On The Road Asia > Thailand > Six Provinces in South Thailand Part 1
Six Provinces in South Thailand Part 1
Following a summer in the UK I was itching to get back on the road in Asia and sniff out some of those undiscovered spots in southern Thailand once again. This was to be a family trip, however, with a group of eight in total with differing agendas, so I had to go with the flow.
Nakhon Si Thammarat
The first stop was the family home in Khanom, Nakhon Si Thammarat province. I’d been there many times before but this time was quite amusing showing our now teenage kids where mum and dad got married all those years ago!
We decided to stay at a hotel we had previously used (Talkoo). However, this turned out to be a bad idea as the weekend warriors had taken over with their karaoke machines. Accommodation woes aside, the group wanted to take the boat trip to see the famed pink dolphins that live off the coast here. I had done this trip before a couple of years ago so didn’t take many pictures. The boat charter was the same, a thousand baht for all of us, and the dolphins are still there.
Leaving Khanom we drove south to NST city where a few wanted to get off at the main temple in town to ‘tum bhun’ – as it happens the entire province turned up on the same day to make merit also. From there it was south again to a quirky country market place type setup called ‘dtai note’ (ตลาดนัดใต้โหนด) where all kinds of bizarre food I’d never come across was for sale.
Phattalung
From here it was on to our spot for the evening, Thale Noi (‘small sea’) in Phattalung province. This province was a first for me; I’ve been to nearly all of the others in the south. Thale Noi is the smaller ‘lake’ north of the huge inland sea that splits Phattalung and Songkhla. It is a very Thai place and I hadn’t seen another farang for several days now, our residence for the next two nights was Lan Bua, a small Thai run bungalow outfit right on the lake.
The ‘lake’, or wetlands, is famed for its pink lotus flowers which cover a large portion of it at certain times of year, additionally the area has been designated a bird wildlife reserve.
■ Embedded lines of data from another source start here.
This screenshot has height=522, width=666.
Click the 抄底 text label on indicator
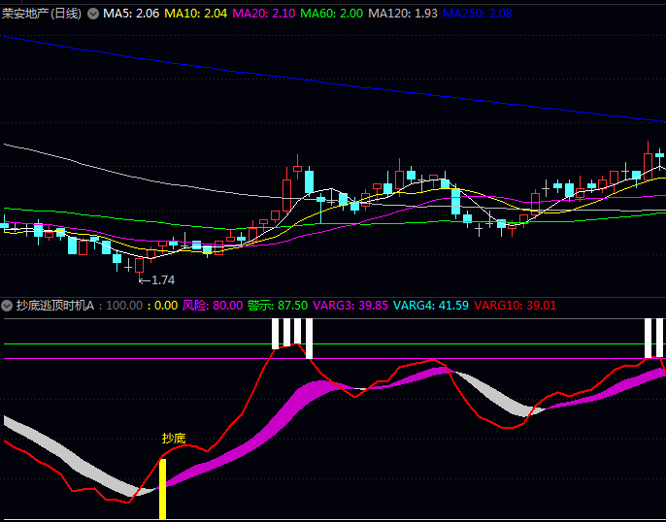(x=173, y=438)
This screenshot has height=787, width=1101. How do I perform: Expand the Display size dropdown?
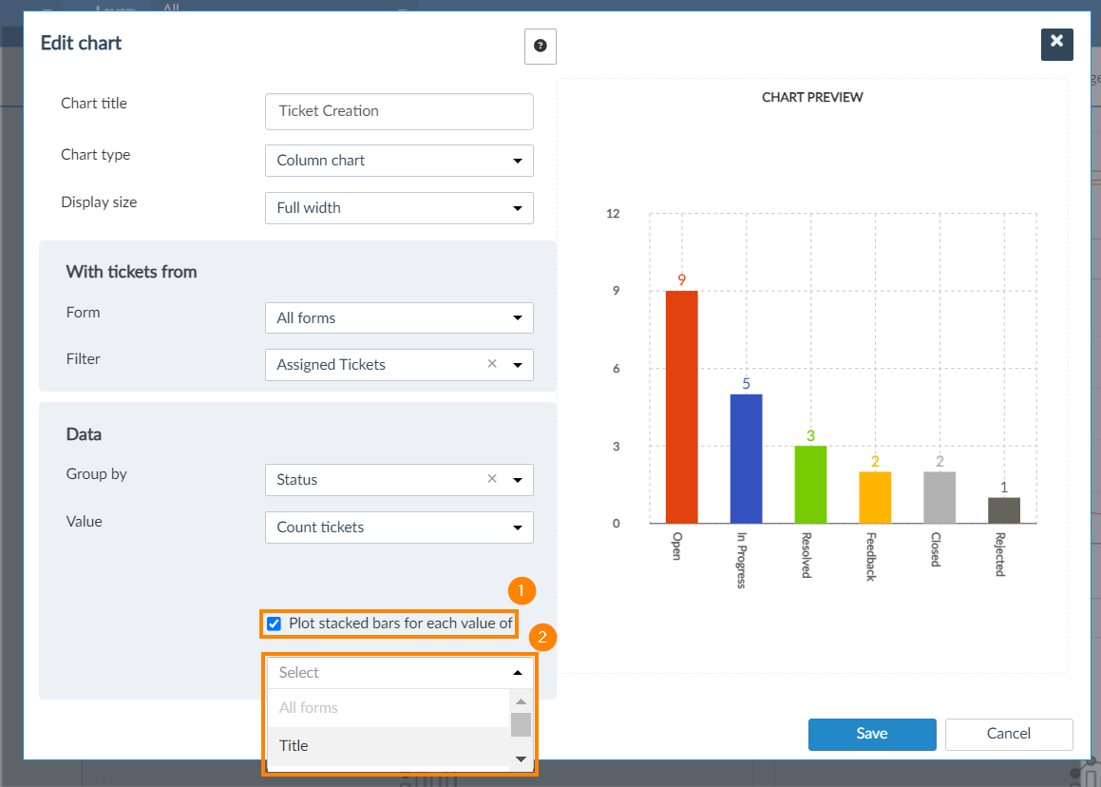399,208
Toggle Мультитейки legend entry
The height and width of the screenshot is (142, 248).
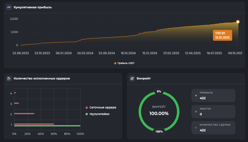click(x=97, y=114)
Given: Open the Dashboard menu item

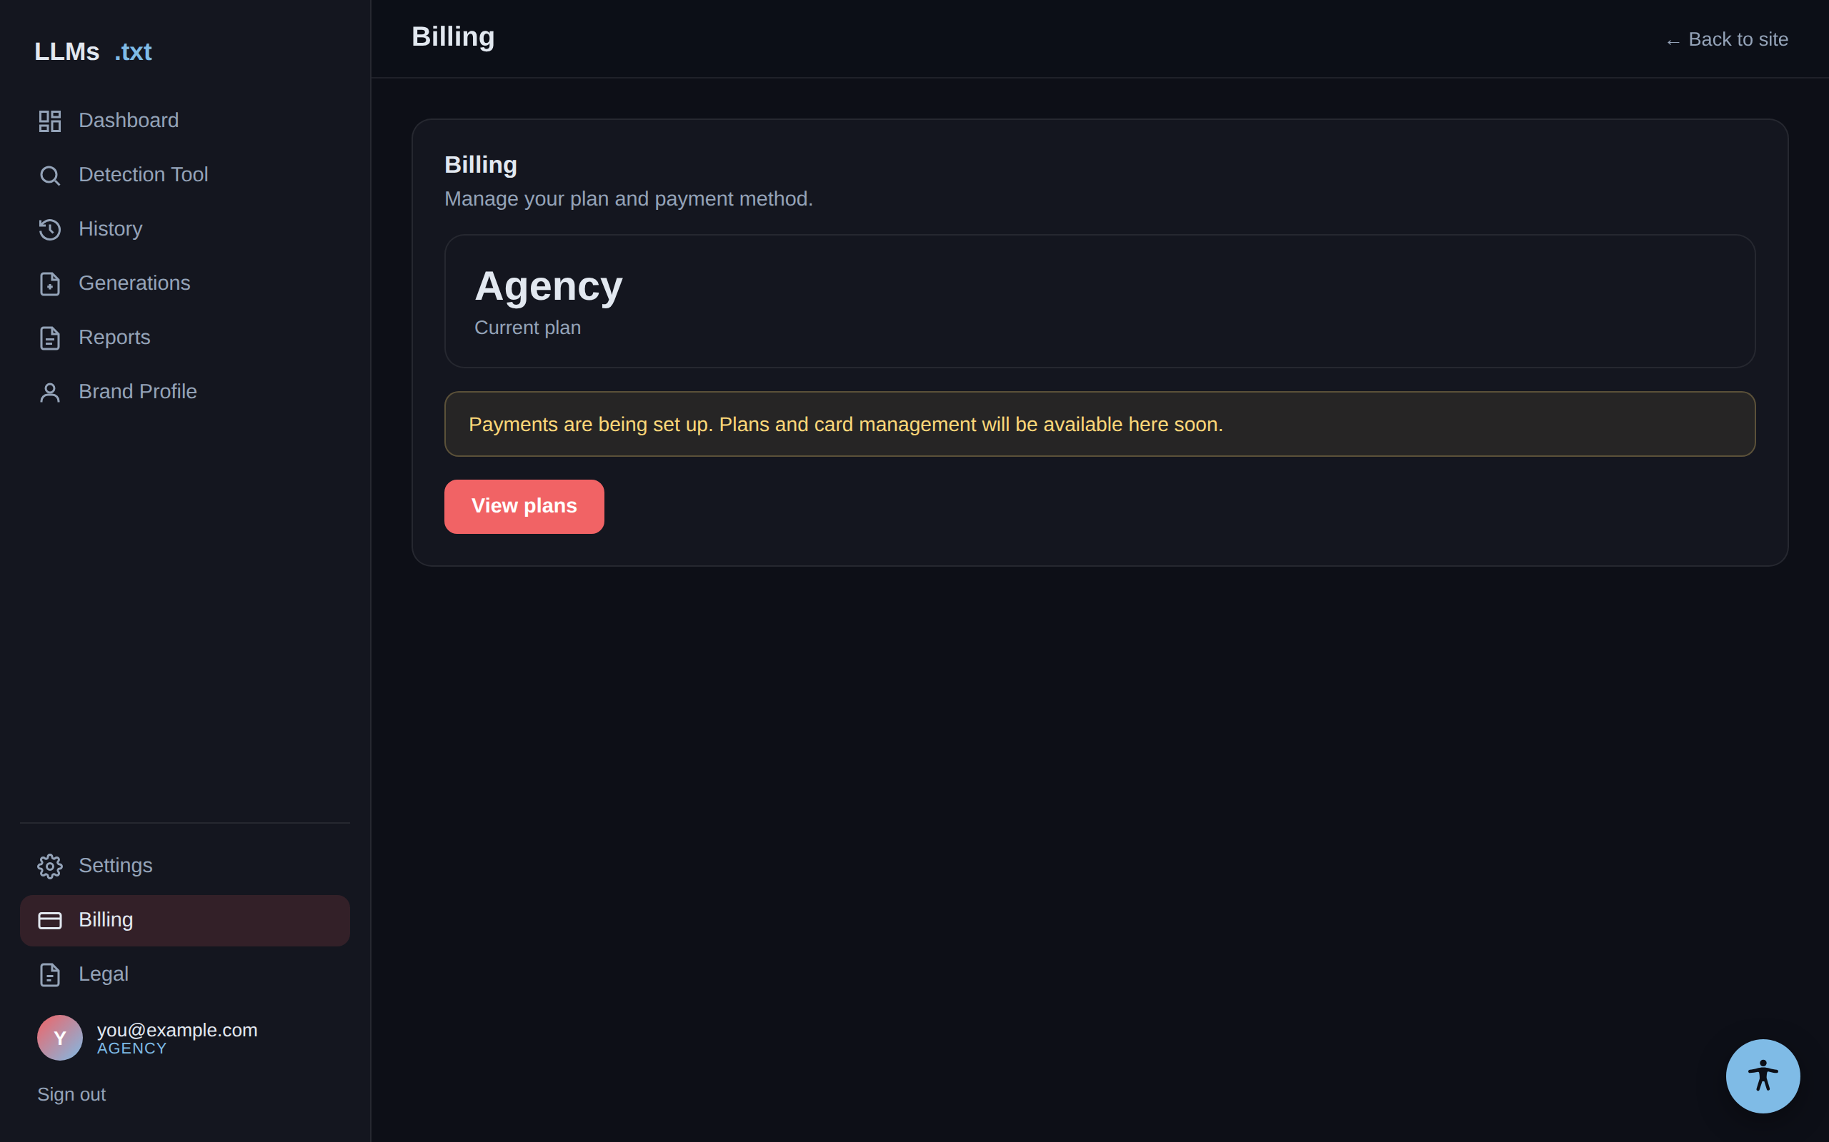Looking at the screenshot, I should click(184, 121).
An elevated bridge dissects the two bodies of water so we headed out to that for sunset so I could get some shots and test out the new Nikon.
To appreciate this place at its best you need to take a sunrise tour which we had booked for the following day. The charter was 800 baht for six of us in a small wooden boat around the wetlands for a couple of hours. A 05.30 start ensured that we were at the right spot for the sunrise. Our craft glided across what appeared to be solid land but was in fact a sea of floating foliage. The scenery and light was simply stunning so I’ll let the camera do the talking.
Trang
We left Phattalung behind and motored west into Trang province stopping at a roadside restaurant about half way. Our accommodation for the next couple of days was called Rimnatee, a Thai style place with a pool that we called and got for 800 baht a night.
Being low season most off the islands off the Trang provincial coast were closed or empty so we sought adventure inland. Around 45 minutes north of Trang town was a cave complex called ‘Tum Le Khao Gop’ (ถ้ำเลเขากอบ) where for 400 baht you can get a boat trip, four to a boat, through the cave. This was another primarily Thai attraction hence the sensible price. I’d been in many caves before but nothing like this; essentially you are lying prone in the boat as the guide pushes it through the cave, the ceiling of which is less than an inch away from your nose. Definitely not one for the claustrophobic! I managed a few snaps on the phone but nothing of quality.
We took in a few more Thai attractions around Trang including the night market/food bazaar, a couple of kayak spots for the kids and a bizarre ‘wooden dragon’ garden type place.